- _Requirement_
Give only the number of lines in the following entries where "EcoBuds" appears.

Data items
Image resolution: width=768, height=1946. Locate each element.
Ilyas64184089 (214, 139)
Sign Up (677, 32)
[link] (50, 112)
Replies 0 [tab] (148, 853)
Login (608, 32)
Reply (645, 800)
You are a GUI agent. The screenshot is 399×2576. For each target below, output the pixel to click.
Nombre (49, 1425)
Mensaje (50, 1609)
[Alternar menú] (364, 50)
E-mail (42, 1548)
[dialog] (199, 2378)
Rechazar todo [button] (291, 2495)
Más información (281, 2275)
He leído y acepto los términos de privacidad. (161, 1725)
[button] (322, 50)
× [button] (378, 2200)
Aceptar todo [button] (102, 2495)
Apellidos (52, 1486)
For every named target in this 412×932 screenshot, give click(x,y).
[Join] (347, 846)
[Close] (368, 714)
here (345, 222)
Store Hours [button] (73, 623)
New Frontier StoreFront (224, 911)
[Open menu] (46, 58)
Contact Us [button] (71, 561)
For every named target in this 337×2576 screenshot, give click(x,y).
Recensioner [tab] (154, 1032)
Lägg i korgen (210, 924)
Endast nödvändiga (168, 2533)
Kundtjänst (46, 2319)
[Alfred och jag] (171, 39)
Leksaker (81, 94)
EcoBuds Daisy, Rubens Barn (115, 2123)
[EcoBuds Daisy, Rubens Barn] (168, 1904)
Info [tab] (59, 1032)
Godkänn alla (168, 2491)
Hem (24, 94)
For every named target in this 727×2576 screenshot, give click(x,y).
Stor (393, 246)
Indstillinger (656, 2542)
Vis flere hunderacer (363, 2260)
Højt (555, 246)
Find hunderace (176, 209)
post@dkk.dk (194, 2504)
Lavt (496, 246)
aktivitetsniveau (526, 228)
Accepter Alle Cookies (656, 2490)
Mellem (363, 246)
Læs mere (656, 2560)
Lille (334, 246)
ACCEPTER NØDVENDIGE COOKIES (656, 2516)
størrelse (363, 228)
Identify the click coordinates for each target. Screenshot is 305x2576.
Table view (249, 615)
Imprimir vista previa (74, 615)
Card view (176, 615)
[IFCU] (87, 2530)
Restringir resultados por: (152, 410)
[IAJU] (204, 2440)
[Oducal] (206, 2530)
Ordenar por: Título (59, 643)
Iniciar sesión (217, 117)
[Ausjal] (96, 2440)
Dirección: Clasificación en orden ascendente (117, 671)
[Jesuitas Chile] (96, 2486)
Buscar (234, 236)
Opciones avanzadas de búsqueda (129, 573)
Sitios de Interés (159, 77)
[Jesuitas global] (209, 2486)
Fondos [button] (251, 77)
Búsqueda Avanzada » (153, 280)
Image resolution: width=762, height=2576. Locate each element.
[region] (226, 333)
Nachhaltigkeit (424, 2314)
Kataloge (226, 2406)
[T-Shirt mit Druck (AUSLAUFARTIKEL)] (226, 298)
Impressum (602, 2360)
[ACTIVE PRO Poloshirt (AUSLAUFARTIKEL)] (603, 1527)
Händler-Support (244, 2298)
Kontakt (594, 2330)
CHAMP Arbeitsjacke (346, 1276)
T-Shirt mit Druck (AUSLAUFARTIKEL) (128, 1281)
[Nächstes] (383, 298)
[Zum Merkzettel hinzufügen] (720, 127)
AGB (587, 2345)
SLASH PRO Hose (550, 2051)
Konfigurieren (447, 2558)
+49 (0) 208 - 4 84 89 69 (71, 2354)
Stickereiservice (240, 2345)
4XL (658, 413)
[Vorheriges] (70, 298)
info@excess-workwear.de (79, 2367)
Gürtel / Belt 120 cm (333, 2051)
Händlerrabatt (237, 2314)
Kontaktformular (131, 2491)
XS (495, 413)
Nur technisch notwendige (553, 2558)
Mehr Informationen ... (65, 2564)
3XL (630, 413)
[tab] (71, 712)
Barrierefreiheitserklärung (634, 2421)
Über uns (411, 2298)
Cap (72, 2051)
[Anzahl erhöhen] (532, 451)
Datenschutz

- _Final answer_
2